## Stored items

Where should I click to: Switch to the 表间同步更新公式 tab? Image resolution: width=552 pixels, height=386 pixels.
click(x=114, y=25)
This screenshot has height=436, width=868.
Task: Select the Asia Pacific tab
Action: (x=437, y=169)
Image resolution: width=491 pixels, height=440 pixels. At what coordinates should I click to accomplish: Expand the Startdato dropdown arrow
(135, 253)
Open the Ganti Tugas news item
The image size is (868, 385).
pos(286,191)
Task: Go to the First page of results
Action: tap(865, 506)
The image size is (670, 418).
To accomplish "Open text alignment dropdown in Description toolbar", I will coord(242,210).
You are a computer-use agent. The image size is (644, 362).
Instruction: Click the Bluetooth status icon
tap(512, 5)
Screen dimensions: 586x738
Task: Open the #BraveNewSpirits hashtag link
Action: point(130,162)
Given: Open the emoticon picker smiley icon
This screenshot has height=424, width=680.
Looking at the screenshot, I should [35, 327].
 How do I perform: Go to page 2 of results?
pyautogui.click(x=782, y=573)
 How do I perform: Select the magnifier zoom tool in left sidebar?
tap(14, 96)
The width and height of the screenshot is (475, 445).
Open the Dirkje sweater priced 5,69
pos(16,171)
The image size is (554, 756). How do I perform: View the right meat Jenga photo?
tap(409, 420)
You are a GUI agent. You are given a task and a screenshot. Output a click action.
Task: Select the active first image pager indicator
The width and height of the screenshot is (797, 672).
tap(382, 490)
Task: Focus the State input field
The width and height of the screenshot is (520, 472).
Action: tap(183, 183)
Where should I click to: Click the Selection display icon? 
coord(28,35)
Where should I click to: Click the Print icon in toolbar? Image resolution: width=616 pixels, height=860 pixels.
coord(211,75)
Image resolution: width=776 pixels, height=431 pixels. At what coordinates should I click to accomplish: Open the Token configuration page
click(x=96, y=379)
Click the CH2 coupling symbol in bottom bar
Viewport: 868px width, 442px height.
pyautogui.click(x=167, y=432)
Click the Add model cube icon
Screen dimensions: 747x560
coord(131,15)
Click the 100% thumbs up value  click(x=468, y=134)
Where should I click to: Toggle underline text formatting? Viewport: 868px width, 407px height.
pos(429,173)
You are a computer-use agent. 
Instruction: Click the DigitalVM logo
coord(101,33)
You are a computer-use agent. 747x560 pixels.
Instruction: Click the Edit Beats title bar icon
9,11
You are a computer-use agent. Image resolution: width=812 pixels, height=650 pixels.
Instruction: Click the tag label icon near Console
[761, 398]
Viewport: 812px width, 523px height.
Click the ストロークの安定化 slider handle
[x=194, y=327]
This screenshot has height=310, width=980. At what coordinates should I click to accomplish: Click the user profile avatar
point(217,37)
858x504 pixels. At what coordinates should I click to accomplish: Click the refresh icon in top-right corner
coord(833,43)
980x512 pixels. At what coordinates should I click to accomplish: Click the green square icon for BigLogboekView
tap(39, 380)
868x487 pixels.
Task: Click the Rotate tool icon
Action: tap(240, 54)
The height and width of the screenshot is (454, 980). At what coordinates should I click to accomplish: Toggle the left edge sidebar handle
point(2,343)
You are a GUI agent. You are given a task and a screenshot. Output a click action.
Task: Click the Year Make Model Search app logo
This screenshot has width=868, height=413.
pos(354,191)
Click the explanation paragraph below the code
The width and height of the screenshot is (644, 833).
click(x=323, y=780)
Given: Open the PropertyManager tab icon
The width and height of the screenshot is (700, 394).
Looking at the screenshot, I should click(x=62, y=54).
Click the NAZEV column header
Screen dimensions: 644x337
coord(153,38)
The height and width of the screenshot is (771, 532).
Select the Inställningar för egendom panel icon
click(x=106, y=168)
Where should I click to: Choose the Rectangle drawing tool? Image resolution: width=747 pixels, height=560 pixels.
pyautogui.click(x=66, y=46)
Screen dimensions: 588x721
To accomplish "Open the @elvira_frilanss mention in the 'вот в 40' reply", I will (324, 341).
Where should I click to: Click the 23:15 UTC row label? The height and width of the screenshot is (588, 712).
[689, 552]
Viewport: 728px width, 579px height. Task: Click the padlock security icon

## Exercise requirements
Say how many lines in the entries include the string "agent", and write nothing besides that number.

## Problem solution
6